#### [Required work]
Render the entries from the line with "This screenshot has height=229, width=463." through the line with "Looking at the screenshot, I should [676, 362]." as a two-column CSV headed instruction and location, with one row per entry. Place each entry's text and its answer in one quoted field apiece, replacing any line breaks with spaces.

#### [Supplied records]
--- Start ---

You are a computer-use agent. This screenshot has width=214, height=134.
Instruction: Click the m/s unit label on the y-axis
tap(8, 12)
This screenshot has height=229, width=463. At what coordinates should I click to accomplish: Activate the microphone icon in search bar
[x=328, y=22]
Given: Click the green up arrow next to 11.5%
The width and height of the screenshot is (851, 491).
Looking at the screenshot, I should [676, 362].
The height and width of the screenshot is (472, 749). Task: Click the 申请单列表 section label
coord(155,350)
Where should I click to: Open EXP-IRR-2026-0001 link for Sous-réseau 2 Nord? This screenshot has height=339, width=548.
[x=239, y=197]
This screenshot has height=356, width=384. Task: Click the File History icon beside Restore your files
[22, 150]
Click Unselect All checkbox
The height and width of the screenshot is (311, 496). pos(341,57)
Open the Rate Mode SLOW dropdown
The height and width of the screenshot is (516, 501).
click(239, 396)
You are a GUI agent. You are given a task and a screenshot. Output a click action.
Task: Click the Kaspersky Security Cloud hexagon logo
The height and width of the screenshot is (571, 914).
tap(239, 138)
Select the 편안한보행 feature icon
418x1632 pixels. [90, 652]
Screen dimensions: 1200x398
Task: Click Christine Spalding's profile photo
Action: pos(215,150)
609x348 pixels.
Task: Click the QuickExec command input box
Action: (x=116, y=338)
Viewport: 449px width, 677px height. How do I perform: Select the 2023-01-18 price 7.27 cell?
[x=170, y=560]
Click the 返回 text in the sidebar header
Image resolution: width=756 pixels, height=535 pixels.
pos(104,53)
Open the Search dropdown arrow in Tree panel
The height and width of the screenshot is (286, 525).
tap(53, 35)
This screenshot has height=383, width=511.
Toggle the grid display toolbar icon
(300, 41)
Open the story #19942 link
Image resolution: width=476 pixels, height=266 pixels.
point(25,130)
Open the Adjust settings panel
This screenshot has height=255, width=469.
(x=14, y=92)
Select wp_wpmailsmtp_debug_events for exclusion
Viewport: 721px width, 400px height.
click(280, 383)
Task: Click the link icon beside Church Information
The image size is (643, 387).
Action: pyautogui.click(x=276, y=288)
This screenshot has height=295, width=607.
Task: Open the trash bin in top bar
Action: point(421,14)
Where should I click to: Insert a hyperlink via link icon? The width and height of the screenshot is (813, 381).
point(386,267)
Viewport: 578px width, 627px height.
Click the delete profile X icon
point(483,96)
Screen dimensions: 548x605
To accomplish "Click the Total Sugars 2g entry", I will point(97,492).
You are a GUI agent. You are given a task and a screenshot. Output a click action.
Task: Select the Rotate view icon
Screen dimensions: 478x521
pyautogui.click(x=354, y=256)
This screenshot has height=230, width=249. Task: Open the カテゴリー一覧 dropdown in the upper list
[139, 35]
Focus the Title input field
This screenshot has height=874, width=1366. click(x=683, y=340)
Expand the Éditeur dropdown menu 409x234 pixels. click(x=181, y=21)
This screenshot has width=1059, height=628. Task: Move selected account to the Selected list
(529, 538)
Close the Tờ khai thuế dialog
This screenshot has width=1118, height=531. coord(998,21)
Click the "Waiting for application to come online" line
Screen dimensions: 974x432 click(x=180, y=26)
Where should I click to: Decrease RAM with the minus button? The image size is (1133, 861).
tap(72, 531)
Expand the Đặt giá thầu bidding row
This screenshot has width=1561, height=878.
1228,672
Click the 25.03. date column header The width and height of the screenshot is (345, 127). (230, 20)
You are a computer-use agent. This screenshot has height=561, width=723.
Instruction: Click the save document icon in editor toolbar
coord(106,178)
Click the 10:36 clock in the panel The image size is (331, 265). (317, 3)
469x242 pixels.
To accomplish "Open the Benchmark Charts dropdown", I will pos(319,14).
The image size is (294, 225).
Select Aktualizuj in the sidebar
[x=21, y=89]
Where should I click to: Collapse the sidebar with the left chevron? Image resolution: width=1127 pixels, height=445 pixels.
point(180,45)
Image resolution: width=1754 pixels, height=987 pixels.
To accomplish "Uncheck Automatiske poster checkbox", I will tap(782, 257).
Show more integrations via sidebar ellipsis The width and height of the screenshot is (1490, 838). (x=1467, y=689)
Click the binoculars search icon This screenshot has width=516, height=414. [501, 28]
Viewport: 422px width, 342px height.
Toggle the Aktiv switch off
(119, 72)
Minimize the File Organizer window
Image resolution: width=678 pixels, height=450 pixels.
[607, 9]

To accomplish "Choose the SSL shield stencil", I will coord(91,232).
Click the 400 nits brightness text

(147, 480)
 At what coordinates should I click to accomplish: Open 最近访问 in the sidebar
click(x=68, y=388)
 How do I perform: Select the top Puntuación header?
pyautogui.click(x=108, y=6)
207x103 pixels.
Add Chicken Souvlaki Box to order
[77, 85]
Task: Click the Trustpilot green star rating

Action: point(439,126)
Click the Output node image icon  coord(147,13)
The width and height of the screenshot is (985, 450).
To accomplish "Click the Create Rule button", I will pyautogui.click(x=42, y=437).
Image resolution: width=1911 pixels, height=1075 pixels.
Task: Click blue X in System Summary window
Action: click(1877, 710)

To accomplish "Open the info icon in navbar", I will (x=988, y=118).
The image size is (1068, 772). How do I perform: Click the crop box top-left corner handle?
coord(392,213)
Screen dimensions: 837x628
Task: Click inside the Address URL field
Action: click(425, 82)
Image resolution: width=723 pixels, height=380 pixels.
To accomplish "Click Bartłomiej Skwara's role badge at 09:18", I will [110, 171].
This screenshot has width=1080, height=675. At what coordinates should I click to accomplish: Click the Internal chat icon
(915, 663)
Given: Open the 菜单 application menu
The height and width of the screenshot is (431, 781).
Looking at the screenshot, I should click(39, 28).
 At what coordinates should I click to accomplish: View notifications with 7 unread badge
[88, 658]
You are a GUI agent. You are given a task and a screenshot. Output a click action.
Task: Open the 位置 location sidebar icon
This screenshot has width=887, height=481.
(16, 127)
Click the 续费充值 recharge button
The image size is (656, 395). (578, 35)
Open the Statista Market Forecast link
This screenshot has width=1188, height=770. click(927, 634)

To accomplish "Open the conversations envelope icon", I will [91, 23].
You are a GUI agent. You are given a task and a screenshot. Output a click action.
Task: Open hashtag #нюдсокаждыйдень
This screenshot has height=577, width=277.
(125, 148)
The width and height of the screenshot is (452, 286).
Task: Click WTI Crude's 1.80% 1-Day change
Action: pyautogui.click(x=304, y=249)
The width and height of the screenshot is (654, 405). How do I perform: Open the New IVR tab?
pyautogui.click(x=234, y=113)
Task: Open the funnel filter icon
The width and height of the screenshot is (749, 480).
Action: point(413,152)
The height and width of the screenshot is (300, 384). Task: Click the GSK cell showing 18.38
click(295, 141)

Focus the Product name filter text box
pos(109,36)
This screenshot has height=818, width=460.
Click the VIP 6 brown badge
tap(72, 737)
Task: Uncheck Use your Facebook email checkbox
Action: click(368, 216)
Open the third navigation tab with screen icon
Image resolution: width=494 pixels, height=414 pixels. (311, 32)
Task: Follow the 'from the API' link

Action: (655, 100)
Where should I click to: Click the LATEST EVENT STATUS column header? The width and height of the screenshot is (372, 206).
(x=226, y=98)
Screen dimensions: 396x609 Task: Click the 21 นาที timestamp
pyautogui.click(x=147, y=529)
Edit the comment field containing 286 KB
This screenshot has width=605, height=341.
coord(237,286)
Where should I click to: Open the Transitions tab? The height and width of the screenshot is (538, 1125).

--- End ---

#### [Output below]
instruction,location
"This screenshot has height=229, width=463. At what coordinates should I click to accomplish: Activate the microphone icon in search bar","[x=328, y=22]"
"Given: Click the green up arrow next to 11.5% The width and height of the screenshot is (851, 491).","Looking at the screenshot, I should [676, 362]."